■ **TO DO**:
Could you copy the rows below verbatim, starting with the first row and ending with the line that contains "coordinates (436, 554).", with both ends included?
*** DATASET RECORDS Section Begins ***
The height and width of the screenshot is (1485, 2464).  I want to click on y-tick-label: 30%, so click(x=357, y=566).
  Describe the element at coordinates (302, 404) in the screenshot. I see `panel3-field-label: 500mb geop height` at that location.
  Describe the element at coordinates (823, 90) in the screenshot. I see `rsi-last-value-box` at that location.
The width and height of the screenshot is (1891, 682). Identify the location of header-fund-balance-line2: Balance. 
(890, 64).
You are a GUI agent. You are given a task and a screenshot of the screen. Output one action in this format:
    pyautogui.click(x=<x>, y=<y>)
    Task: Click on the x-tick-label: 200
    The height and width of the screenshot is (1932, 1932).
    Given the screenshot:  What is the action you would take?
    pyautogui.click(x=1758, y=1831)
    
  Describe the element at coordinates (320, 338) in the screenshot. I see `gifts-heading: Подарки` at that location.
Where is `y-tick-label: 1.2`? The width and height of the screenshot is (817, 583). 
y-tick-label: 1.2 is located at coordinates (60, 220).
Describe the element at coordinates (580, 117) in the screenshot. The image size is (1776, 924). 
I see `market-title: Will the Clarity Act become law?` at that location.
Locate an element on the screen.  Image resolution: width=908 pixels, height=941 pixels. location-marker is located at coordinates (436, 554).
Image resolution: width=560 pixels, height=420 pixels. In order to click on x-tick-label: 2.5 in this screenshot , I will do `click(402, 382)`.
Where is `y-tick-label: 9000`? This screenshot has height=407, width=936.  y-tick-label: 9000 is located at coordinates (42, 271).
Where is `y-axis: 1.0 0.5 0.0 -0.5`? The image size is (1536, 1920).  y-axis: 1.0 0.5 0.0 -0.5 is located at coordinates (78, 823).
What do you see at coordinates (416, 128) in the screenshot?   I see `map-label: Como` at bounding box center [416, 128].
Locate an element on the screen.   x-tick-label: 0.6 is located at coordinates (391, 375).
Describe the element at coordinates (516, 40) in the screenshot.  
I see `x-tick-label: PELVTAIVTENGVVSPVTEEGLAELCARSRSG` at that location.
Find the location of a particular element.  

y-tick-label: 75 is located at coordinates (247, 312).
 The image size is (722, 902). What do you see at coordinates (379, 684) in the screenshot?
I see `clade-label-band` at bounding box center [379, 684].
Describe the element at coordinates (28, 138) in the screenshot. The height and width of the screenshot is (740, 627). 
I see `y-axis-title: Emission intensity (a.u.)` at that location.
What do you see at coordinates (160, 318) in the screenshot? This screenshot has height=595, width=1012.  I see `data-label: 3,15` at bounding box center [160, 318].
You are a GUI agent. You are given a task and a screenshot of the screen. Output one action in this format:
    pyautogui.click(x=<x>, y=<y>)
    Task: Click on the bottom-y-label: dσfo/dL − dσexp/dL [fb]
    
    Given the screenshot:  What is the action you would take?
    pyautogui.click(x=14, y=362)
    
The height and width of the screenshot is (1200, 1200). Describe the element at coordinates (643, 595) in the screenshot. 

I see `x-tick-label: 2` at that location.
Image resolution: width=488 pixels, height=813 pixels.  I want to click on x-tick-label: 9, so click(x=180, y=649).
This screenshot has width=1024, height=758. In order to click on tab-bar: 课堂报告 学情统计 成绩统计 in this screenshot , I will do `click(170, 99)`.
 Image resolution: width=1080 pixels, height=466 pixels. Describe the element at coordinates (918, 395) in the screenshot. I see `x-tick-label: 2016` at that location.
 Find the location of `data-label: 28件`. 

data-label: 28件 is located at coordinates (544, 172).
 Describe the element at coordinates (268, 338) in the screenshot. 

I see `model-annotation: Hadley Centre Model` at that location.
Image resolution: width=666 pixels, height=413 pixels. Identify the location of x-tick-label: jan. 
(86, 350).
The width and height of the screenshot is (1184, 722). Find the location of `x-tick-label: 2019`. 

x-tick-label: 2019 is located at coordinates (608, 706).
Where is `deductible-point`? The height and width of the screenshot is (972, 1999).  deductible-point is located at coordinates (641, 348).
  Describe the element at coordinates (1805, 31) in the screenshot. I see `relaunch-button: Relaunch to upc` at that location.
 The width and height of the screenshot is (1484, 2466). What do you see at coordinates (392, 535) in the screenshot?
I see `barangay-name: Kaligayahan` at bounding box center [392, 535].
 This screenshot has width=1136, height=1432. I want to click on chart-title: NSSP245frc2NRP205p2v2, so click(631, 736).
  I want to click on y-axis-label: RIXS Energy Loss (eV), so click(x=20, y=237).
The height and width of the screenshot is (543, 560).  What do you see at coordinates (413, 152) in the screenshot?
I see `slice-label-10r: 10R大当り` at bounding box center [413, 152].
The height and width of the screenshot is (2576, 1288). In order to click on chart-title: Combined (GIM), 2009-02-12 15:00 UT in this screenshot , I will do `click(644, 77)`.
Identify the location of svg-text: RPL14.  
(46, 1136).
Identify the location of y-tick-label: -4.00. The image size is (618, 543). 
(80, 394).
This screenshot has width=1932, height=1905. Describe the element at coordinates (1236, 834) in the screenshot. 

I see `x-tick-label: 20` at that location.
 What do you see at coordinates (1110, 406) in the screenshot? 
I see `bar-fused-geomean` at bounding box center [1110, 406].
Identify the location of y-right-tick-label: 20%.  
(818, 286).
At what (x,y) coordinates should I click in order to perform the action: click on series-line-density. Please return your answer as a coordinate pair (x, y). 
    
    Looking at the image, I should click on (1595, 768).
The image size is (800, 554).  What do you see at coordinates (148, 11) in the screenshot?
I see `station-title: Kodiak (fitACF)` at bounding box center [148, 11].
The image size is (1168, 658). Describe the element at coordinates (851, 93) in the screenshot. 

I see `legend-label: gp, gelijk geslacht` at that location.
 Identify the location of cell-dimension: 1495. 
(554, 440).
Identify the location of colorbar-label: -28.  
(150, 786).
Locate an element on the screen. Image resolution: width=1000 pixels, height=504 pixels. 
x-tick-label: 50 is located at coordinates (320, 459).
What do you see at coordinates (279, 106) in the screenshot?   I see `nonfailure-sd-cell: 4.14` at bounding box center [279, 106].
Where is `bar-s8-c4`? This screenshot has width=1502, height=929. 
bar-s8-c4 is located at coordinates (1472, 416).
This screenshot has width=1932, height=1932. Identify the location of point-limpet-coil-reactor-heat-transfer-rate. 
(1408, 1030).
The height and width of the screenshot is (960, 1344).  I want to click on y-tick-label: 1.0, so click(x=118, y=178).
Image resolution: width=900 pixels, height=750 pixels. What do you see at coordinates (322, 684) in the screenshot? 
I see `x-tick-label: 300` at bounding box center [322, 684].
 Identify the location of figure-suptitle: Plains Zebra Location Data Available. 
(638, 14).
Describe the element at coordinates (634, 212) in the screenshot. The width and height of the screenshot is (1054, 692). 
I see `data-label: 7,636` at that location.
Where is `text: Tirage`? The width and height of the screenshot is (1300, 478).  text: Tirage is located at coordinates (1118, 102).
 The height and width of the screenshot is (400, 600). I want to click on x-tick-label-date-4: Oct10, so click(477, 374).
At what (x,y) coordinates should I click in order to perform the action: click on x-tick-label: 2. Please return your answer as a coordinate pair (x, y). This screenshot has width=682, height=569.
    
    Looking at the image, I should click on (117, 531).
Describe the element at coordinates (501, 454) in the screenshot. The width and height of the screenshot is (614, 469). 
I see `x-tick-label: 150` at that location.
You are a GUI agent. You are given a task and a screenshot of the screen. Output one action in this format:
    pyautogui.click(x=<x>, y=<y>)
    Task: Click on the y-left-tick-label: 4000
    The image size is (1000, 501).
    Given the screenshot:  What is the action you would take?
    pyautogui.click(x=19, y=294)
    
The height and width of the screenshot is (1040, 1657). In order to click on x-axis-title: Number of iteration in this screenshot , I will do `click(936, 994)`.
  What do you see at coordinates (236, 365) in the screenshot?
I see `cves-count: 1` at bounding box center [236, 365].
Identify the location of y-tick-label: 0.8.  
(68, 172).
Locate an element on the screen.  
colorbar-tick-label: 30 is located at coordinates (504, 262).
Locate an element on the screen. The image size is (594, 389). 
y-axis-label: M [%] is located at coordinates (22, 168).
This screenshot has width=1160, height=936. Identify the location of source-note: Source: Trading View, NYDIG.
*** DATASET RECORDS Section Ends ***
■ **EXERCISE SOLUTION**:
The height and width of the screenshot is (1485, 2464).  I want to click on y-tick-label: 30%, so click(x=357, y=566).
  Describe the element at coordinates (302, 404) in the screenshot. I see `panel3-field-label: 500mb geop height` at that location.
  Describe the element at coordinates (823, 90) in the screenshot. I see `rsi-last-value-box` at that location.
The width and height of the screenshot is (1891, 682). Identify the location of header-fund-balance-line2: Balance. 
(890, 64).
You are a GUI agent. You are given a task and a screenshot of the screen. Output one action in this format:
    pyautogui.click(x=<x>, y=<y>)
    Task: Click on the x-tick-label: 200
    The height and width of the screenshot is (1932, 1932).
    Given the screenshot:  What is the action you would take?
    pyautogui.click(x=1758, y=1831)
    
  Describe the element at coordinates (320, 338) in the screenshot. I see `gifts-heading: Подарки` at that location.
Where is `y-tick-label: 1.2`? The width and height of the screenshot is (817, 583). 
y-tick-label: 1.2 is located at coordinates (60, 220).
Describe the element at coordinates (580, 117) in the screenshot. The image size is (1776, 924). 
I see `market-title: Will the Clarity Act become law?` at that location.
Locate an element on the screen.  Image resolution: width=908 pixels, height=941 pixels. location-marker is located at coordinates (436, 554).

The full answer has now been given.